╭─ Input data

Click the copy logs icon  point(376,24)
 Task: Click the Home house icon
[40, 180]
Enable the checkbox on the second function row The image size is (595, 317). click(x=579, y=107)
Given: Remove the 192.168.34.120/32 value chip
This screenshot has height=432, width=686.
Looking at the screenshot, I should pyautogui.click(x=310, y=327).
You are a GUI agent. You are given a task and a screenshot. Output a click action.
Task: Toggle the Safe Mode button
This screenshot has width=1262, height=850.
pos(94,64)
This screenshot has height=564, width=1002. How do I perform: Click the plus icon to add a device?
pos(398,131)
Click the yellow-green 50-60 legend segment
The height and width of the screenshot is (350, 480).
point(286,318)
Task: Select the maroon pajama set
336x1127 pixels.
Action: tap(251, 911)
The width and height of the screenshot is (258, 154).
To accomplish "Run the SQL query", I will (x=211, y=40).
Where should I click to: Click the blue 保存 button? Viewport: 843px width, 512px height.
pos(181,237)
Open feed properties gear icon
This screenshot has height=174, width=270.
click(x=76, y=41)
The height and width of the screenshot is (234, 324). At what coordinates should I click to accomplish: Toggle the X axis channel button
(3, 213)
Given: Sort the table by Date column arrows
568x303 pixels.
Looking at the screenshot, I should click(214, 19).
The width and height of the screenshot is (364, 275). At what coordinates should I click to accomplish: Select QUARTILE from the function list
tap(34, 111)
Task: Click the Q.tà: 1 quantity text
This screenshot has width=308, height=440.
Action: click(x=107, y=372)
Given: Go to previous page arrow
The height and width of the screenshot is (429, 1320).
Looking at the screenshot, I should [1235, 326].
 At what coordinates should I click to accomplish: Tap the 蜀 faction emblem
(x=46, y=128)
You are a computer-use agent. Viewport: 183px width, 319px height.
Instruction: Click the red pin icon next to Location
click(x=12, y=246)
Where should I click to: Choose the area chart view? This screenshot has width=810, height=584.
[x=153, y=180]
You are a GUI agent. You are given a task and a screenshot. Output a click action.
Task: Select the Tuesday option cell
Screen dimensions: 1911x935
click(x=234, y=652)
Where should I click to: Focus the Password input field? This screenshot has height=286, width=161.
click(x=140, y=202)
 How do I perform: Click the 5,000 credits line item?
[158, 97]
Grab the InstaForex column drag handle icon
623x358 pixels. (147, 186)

╰─

◆ Aim of the exercise
A reply should hold exactly the lines from the one containing "Task: Select the Tuesday option cell" through the end of the data above, nothing more.

◆ Response below
Task: Select the Tuesday option cell
Screen dimensions: 1911x935
click(x=234, y=652)
Where should I click to: Focus the Password input field? This screenshot has height=286, width=161.
click(x=140, y=202)
 How do I perform: Click the 5,000 credits line item?
[158, 97]
Grab the InstaForex column drag handle icon
623x358 pixels. (147, 186)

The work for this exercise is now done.